The GOOG blog today has a piece from Larry Page on their energy innovation plans: what next? Housing?
November 27, 2007 at 1:11 pm
Using online back up for current working documents is what I moved to as well. I use SuperDuper to create a bootable copy of my hard drive a few times a week and have a .Mac subscription and have .Mac Backup update my working docs once a day. Seems to do the trick. It is also pretty quick once it gets the first snapshot uploaded.
November 28, 2007 at 4:20 am
I think the android leaks were more tied to the fact that people could sniff around in company aquisitions and patent applications. The fact that it is now announced but not launched has to due with the fact that it’s a platform and it’s success rides on what developers due with it (and they need time with it), unlike previous google releases.

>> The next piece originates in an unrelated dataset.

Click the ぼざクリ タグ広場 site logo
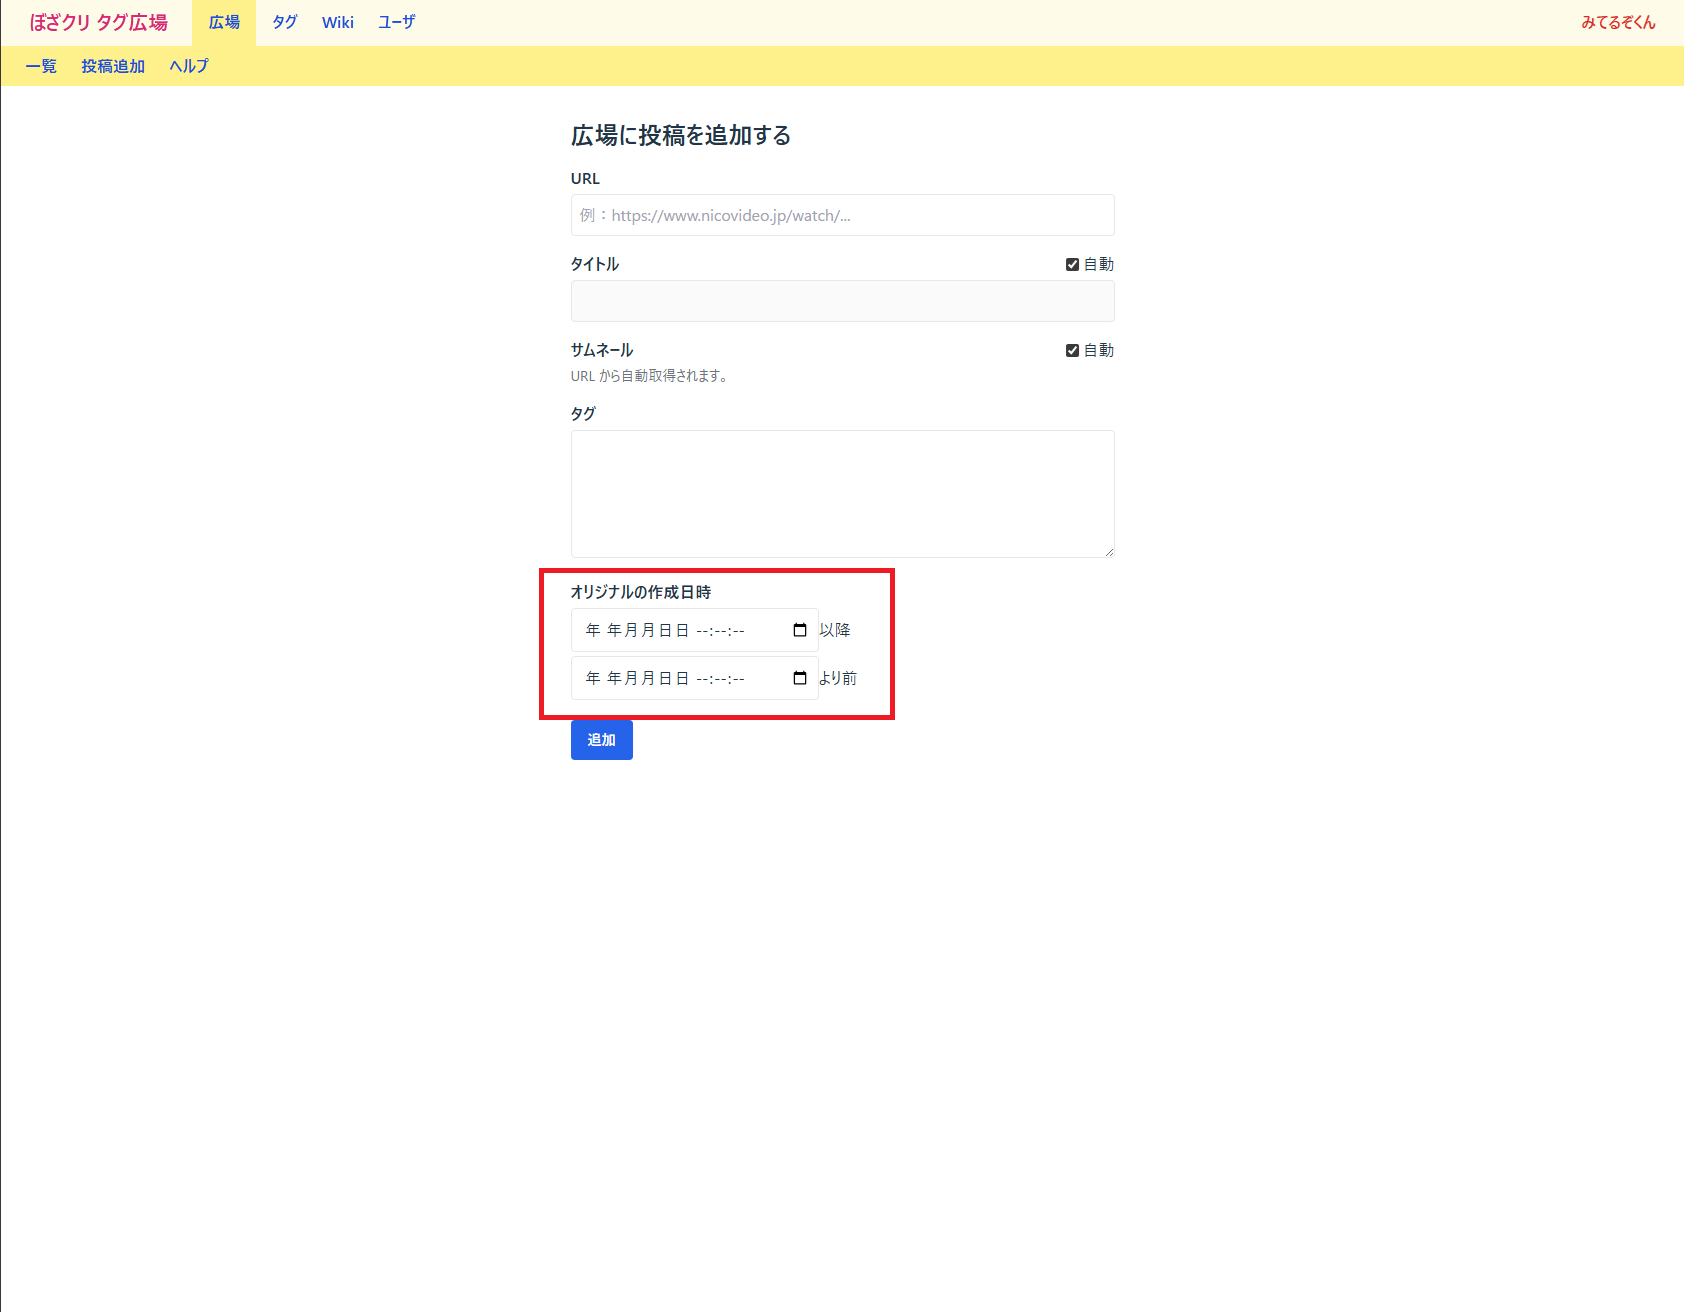Image resolution: width=1684 pixels, height=1312 pixels. pos(99,22)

Interesting theory though, but i’d be sad if you were right… I’m hoping that it’s just a symptom of google growing so much, there r more mouths talking about each project. I doubt they would buy boxes.com or anything though, seems like most of the technical challenges of online storage would be getting it to work with the google distributed computer, which certainly noone else has done.
November 28, 2007 at 10:34 am
of course, it won’t be neutral/private storage, like all other things G — that is, make sure that your music files don’t contain a single pirated tune, or you could find yourself being pursued…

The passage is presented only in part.